Analisis sistem terbuka jauh lebih rumit lantaran melibatkan interaksi dengan lingkungan, sehingga seorang analis sistem harus benar-benar menelaah : apa saja yang menjadi lingkungan dari organisasi ybs, penggalan apa (misalnya Aliran behavior) yang besar lengan berkuasa eksklusif ataupun tak eksklusif pada operasi dan keluaran organisasi, bahkan bagaimana bentuk imbas tersebut. Daniel Katz dan Robert l. Kahn yang merupakan tokoh dari pendekatan ini menyatakan dalam bukunya The social Psychology of Organizations (1978) bahwa semua sistem terbuka minimal mempunyai karakteristik (sebenarnya ada 10 karekateristik, tapi di buku ini dikutip 4 yang paling pokok saja) sbb:
- Adanya input dari lingkungan
- adanya throughput atau proses konversi yang mengolah input menjadi bentuk output
- adanya output yang akan kembali pada lingkungan
- adanya feedback dari lingkungan
Sebagai suatu alat untuk memahami manajemen, pendekatan sistem secara sederhana sanggup digambarkan sebagai berikut :
6. PENDEKATAN KONTIJENSI
Kendati telah begitu banyak andal yang meneliti perihal manajemen dan memperlihatkan teori-teori yang sanggup diterapkan oleh para manajer, namun pada kenyataannya pendekatan-pendekatan tersebut tidak selalu applicable. Manajemen tidak hanya berafiliasi dengan metode atau teknik-teknik (knowhow) - yang banyak kita jumpai pada teori-teori aliran manajemen klasik, aliran manajemen kuantitatif ataupun teori sistem, bahkan lebih sering berafiliasi dengan insan yang menjalankan metode atau teknik-teknik tersebut (Aliran behavior). Di sisi lain juga tidak ada teori perihal sikap insan yang benar-benar bersifat universal. Selain itu pendekatan-pendekatan sebelumnya juga sangat kurang memperhitungkan imbas faktor lingkungan ke dalam teori-teori mereka, padahal lingkungan dan situasi yang berbeda membutuhkan pendekatan yang berbeda pula dalam proses manajemen.

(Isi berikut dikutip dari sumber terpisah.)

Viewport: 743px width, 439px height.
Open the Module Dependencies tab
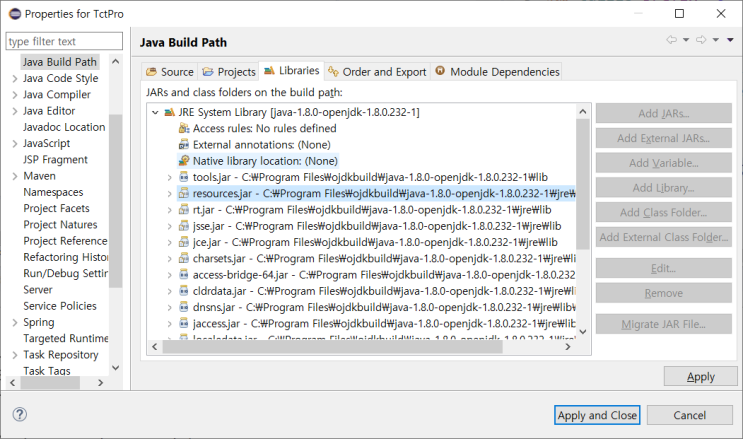[497, 72]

THEIR RELATIONSHIP THROUGH TIMES
Pendekatan Kontijensi merupakan pendekatan berusaha menjembatani benturan antara teori dan praktek manajemen tersebut dengan secara serius memperhatikan imbas variabel-variabel lingkungan terhadap organisasi dan proses-proses manajemen. Secara gampang pendekatan kontijensi ini sanggup disebut sebagai pendekatan ”Jika-Maka”, ”jika” mewakili variabel lingkungan, sedang ”maka” mewakili variabel manajemen. Fred Luthans yaitu tokoh pendekatan ini yang pada tahun 1976 dalam bukunya ”Introduction to Management : A Contingency Approach” mengilustrasikan kekerabatan pemikiran antara banyak sekali pendekatan manajemen yang berkembang semenjak tahun 1950, menyerupai tampak pada gambar di atas.
Seluruh aliran, pendekatan dan pemikiran Manajemen yang telah dibahas di atas, mengatakan pertolongan yang sangat besar pada perkembangan manajemen masa kini. Oleh karenanya membahas manajemen – baik secara ilmiah maupun secara mudah – termasuk dalam buku ini, akan memanfaatkan seluruh pertolongan pemikiran/aliran tersebut meski dengan bobot yang berbeda-beda. Hal ini disebabkan oleh manfaat mudah yang diberikan oleh semua pendekatan dalam ilmu manajemen bagi organisasi : sebagai upaya untuk meningkatkan kinerja organisasi dalam mencapai tujuannya.